Этого ли она хотела? Для этого ли уехала от
своего ребенка?
* * *
Когда Руфь писала картины для выставки в
Мельбурне, АГ прислал ей «Портрет Дориана Грея» Оскара Уайльда. На вложенной
карточке было написано, что эта книга должна помочь ее образованию и освободить
от очарованности бескомпромиссной честностью Эгона Шиле. «Искусство требует
обнаженности от того, кто его создает, и от того, кто его воспринимает», —
написал АГ.
Когда она недели через две пришла в галерею,
он встретил ее приветливо, но несколько отстраненно.
— Ну, что скажешь о наших общих друзьях,
Дориане Грее и лорде Генри? — спросил он. — «A grand passion is the privilege
of people who have nothing to do»"
[38]
.
— Пытаешься сказать мне, что невозможно
испытать великую любовь, работая столько, сколько я? — с вызовом спросила она.
— Это сказал не я, а лорд Генри.
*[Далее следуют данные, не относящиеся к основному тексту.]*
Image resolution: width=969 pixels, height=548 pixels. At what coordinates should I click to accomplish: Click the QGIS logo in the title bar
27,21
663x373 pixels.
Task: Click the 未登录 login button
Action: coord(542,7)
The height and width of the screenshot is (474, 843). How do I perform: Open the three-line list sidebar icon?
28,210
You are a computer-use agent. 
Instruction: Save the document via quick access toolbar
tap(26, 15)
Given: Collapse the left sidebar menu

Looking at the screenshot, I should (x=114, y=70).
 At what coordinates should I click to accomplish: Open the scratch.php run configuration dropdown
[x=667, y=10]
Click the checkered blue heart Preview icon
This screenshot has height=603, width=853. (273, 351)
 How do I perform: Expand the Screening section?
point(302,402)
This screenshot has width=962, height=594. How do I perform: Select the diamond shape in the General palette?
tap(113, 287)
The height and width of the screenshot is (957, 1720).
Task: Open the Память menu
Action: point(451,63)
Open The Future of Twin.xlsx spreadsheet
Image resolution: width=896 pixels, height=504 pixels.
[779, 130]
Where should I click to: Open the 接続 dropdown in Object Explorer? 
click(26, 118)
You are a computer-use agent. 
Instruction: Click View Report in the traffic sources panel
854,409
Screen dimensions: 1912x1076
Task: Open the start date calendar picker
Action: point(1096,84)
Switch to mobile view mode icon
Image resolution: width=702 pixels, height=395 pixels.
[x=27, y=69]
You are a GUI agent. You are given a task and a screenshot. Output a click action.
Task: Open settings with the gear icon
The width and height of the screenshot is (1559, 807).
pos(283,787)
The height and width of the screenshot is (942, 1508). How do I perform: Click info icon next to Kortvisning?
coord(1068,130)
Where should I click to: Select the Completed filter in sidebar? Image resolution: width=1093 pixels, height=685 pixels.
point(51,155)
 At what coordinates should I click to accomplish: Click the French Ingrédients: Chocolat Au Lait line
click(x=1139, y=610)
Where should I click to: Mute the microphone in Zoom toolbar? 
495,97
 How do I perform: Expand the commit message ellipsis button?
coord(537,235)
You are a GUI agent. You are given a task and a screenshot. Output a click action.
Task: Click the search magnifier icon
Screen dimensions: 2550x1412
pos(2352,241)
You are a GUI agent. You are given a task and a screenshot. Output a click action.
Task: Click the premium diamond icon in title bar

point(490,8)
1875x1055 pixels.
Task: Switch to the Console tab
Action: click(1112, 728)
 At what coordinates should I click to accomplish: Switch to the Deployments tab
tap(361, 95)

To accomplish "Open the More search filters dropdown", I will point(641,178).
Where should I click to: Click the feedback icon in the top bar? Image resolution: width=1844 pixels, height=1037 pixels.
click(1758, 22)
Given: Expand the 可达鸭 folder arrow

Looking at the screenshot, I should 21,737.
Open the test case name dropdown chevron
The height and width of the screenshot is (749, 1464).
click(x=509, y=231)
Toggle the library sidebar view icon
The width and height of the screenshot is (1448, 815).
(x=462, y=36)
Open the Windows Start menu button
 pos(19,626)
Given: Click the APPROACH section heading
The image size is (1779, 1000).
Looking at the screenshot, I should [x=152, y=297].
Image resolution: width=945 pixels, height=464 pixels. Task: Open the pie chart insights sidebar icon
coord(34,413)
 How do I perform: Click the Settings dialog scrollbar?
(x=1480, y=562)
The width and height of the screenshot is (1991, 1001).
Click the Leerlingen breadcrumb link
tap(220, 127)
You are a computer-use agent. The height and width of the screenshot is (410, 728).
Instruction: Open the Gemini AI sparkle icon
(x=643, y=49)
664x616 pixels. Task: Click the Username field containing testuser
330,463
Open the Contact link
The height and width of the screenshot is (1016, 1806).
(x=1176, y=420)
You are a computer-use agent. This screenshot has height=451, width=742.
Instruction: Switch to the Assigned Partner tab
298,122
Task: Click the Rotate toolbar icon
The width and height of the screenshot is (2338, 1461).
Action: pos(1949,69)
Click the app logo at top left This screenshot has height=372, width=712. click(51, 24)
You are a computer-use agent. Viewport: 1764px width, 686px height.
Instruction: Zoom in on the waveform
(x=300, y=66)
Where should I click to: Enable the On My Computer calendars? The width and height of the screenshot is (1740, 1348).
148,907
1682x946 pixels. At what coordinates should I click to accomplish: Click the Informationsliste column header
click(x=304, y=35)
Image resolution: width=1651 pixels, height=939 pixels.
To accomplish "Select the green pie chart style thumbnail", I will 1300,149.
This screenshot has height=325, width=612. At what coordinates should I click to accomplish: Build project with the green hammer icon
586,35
Я только
спросил, что ты думаешь об этой книге?
— Да-да. Я понимаю, зачем ты прислал мне книгу
о магии живописи. И понимаю, что ты восхищаешься лордом Генри. — Она отметила,
что на лице АГ появилось самодовольное выражение, и продолжала: — Остроумие
Оскара Уайльда — это большой дар. Но мне его жалко. Ведь со временем история
его жизни превзошла всё, сочиненное им. Если Шиле угодил в тюрьму из-за своего
искусства, Уайльд попал туда из-за своего образа жизни.